Extrait du document:

La paix par le droit

La naissance d’un mouvement associatif

De 1830 à 1850, un mouvement de « Réveil » anime les églises réformées de France, qui supportent difficilement les contraintes d’une Église officielle liée à l’État.

En 1849, l’Union des églises évangéliques libres est fondée, groupant les églises protestantes indépendantes de l’État. L'esprit social et coopératif du « Réveil » inspire de nombreuses structures créées au long du XIXe siècle, l’Armée du salut restant la plus connue. On retrouve cet esprit dans l'École de Nîmes mais aussi dans le mouvement pacifiste.

La création de l’Association de la paix par le droit

En avril 1885, sept élèves de la classe de philosophie du lycée de Nîmes décident de créer une association des Jeunes amis de la paix. Issus de la bourgeoisie protestante, ces lycéens donnent naissance à un mouvement qui deviendra l’Association de la paix par le droit en 1887.

Activités proposées:
1/ Recopiez, dans l'extrait sur la paix par le droit, le passage qui va de « De 1830 à 1850, un » jusqu'à « droit en 1887. ».
2/ Quelles années, écrites en chiffres, l'extrait sur la paix par le droit mentionne-t-il ? Donnez-les toutes, dans l'ordre où elles apparaissent.
3/ Pouvez-vous reprendre l'extrait sur la paix par le droit là où il s'arrête et en écrire la suite ?

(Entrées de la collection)
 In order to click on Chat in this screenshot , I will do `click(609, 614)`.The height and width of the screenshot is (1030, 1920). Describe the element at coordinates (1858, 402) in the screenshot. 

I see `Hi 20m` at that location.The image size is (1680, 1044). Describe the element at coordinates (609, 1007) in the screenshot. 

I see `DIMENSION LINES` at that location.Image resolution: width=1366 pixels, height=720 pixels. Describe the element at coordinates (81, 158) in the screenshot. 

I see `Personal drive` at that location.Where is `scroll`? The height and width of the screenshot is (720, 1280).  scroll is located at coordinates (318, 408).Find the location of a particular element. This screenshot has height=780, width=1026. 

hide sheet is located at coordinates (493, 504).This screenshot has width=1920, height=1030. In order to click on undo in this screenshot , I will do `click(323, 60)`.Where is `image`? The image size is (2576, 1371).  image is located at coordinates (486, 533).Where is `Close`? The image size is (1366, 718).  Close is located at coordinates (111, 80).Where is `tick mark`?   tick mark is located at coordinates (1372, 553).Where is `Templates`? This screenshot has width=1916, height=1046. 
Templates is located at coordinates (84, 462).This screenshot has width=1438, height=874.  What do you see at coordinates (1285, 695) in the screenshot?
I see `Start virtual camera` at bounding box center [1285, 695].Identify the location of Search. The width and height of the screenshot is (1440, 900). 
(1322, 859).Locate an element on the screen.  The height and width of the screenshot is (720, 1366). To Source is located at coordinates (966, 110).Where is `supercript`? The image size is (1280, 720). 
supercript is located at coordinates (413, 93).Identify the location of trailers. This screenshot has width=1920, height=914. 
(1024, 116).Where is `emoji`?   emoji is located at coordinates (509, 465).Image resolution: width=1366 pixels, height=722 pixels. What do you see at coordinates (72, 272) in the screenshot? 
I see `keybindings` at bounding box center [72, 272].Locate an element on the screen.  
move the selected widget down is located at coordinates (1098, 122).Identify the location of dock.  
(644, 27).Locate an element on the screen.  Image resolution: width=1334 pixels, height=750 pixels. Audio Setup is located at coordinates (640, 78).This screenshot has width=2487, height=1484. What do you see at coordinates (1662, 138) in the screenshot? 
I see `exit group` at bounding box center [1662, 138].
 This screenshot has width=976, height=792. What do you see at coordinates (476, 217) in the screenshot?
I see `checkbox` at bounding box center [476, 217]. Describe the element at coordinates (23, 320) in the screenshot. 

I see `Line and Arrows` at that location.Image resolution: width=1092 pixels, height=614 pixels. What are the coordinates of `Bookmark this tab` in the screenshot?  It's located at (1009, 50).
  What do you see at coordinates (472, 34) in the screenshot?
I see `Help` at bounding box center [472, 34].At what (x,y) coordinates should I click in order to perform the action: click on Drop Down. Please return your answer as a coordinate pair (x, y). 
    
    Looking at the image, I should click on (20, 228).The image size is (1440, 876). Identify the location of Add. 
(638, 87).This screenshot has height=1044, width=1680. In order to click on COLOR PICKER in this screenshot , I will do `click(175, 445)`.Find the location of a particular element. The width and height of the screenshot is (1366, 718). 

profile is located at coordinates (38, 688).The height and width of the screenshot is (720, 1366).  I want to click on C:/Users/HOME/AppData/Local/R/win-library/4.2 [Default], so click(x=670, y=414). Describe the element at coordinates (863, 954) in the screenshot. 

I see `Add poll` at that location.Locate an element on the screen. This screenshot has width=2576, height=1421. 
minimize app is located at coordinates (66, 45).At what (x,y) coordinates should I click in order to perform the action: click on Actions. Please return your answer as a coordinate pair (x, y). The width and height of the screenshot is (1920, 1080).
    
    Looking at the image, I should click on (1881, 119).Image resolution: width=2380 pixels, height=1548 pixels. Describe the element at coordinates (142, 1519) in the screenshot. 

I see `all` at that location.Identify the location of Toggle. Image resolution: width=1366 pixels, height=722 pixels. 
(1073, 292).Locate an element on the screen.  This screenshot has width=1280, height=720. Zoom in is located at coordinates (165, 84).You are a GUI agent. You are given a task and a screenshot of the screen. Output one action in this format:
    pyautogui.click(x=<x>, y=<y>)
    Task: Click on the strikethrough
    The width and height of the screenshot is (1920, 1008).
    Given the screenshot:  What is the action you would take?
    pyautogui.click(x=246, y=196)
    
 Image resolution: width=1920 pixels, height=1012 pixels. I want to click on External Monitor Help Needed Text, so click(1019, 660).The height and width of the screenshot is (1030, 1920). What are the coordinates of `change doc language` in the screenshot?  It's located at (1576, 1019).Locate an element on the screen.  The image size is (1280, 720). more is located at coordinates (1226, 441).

Corrigé:
1/
De 1830 à 1850, un mouvement de « Réveil » anime les églises réformées de France, qui supportent difficilement les contraintes d’une Église officielle liée à l’État.

En 1849, l’Union des églises évangéliques libres est fondée, groupant les églises protestantes indépendantes de l’État. L'esprit social et coopératif du « Réveil » inspire de nombreuses structures créées au long du XIXe siècle, l’Armée du salut restant la plus connue. On retrouve cet esprit dans l'École de Nîmes mais aussi dans le mouvement pacifiste.

La création de l’Association de la paix par le droit

En avril 1885, sept élèves de la classe de philosophie du lycée de Nîmes décident de créer une association des Jeunes amis de la paix. Issus de la bourgeoisie protestante, ces lycéens donnent naissance à un mouvement qui deviendra l’Association de la paix par le droit en 1887.

2/ 1830, 1850, 1849, 1885, 1887

3/
L’objectif de cette association, tel que présenté dans ses statuts, est « d’étudier et de vulgariser les solutions juridiques des conflits internationaux » tout en restant « indépendante de tout parti politique et de toute confession religieuse ». Très active, cette association publie des revues et un almanach de la paix en s’entourant de personnalités de renom, tel Frédéric Passy, connu pour ses activités pacifistes.

De 1887 à 1947, l’association traduit l’économie coopérative portée par l’École de Nîmes.

Les sociétés de secours mutuels

Les sociétés de secours mutuels participent directement à l’économie sociale et solidaire. De gestion non capitaliste, ces sociétés à but non lucratif se caractérisent par l’adhésion volontaire de leurs membres.

Elles visent à pratiquer l’entraide entre les adhérents pour réduire l'impact en cas de maladie, d’invalidité, d’accident, de chômage ou encore de décès.

Elles sont reconnues officiellement par la loi du 15 juillet 1850, promulguée sous la Deuxième République et signée par Louis-Napoléon Bonaparte.

Les ouvriers doivent s'acquitter d'un droit d'entrée et d'une cotisation mensuelle.

Au 31 décembre 1862, on compte 4 582 sociétés de secours mutuel en France.

Elles deviennent des sociétés mutualistes, ou mutuelles, à la suite de l’adoption du Code de la mutualité en 1945.

Que reste-t-il de l’économie sociale et solidaire aujourd’hui ?

Dans les années 1970, l’économie sociale et solidaire remodèle les rapports entre l’État et le marché.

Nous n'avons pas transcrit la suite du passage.